The mainstay of treatment for pyogenic liver abscess is appropriate antibiotic coverage, source control, and adequate drainage. Antibiotics solely can successfully treat solitary or numerous small pyogenic abscesses (<2 cm). Broad-spectrum antibiotics should cover the commonly isolated pathogens such as Streptococci, enteric gram-negative bacilli, and anaerobes, including E. histolytica should all be included in the empiric regimen until culture and sensitivity further guides the antibiotic choice. Aminoglycoside with metronidazole or clindamycin, or a beta lactam antibiotic with anaerobic coverage can be used. Penicillin can be added to aminoglycoside in case of PLA secondary to biliary disease [11]. It is crucial to address the source of infection. Any intrinsic biliary source must be addressed, as well as any biliary obstruction. If a secondary cause is suspected, such as patients with a surgically correctable lesion, including appendicitis or biliary blockage, an appendectomy or ERCP with drainage can be performed. Percutaneous drainage is indicated when an abscess is larger than 5 cm in diameter, pyrexia persists after 48 to 72 hours of appropriate antibiotic therapy, or in the case of clinical or imaging characteristics suggestive of imminent perforation. Every aspirate material should be sent for Gram staining and culture (both aerobic and anaerobic). Since anaerobic culture necessitates treatment, it should be expressly specified on the laboratory requisition [12]. On the other hand, surgical intervention is required in cases of multiloculate liver lesions, no response to broad-spectrum antibiotic treatment, failure of laparoscopic deroofing of PLA, ruptured PLA, or failure of percutaneous drainage [13]. There are various reports that compares percutaneous vs. surgical management of pyogenic liver abscesses; however, there are no prospective randomized studies.

It has been previously suggested to take an aggressive approach, such as an initial surgical procedure rather than percutaneous drainage attempts in two types of situations. The first is related to the risk of failing percutaneous treatment which includes gas-forming abscesses, multiloculated abscess, and septic shock at presentation. The second is linked to factors associated with high mortality: elevated American Society of Anesthesiologist (ASA) score, acute physiology and chronic health evaluation score (APACHE) >15, severe sepsis, pleural effusion, and a malignant pyogenic liver abscess origin [14]. On the contrary, there are recent several studies that reported successful non-surgical treatment of ruptured pyogenic liver abscess [15,16]. Although they were successfully treated without surgical intervention, these cases had prolonged hospital stay (40-52 days).

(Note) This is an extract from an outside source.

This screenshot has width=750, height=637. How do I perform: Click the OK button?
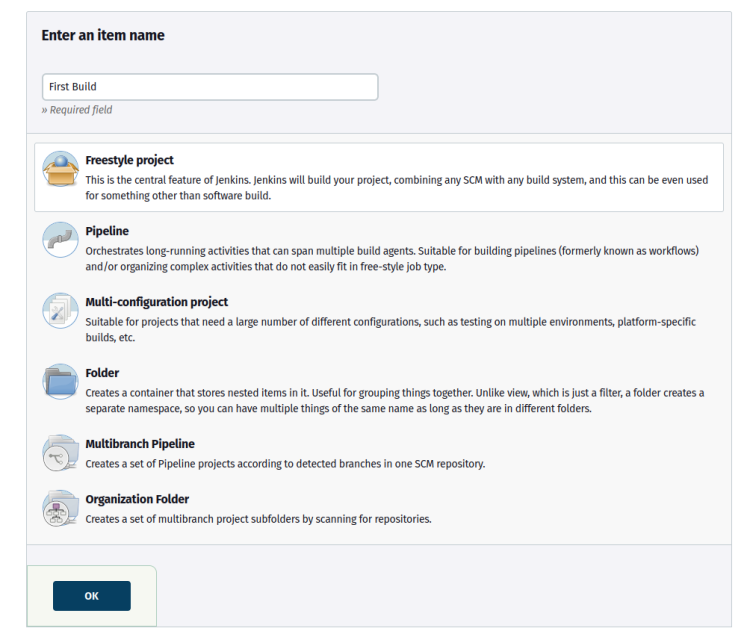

Our patient initially presented with a ruptured pyogenic liver abscess. He first underwent drainage by interventional radiology, but he continued to deteriorate. He followed a complicated course with sepsis and acute kidney injury. He had to undergo surgical drainage of the liver abscess since his clinical course continued to deteriorate and improved significantly after it, and discharged from the hospital at day 28.

With the conflicting data available, it is unclear whether an early surgical intervention in this patient would have resulted in a better outcome in terms of length of stay and complications, but we think the decision for his initial management was adequate and was agreed on with multidisciplinary team.

Ruptured gas-forming pyogenic liver abscess is a rare, life-threatening complication. It can present in several ways; however, pneumoperitoneum is a rare presentation. Pneumoperitoneum is commonly been diagnosed for a ruptured hollow viscus, hence a high index of suspicion is the key to preventing misdiagnosis of a ruptured pyogenic liver abscess with it. Early diagnosis is associated with better outcomes in terms of hospital length of stay and prognosis.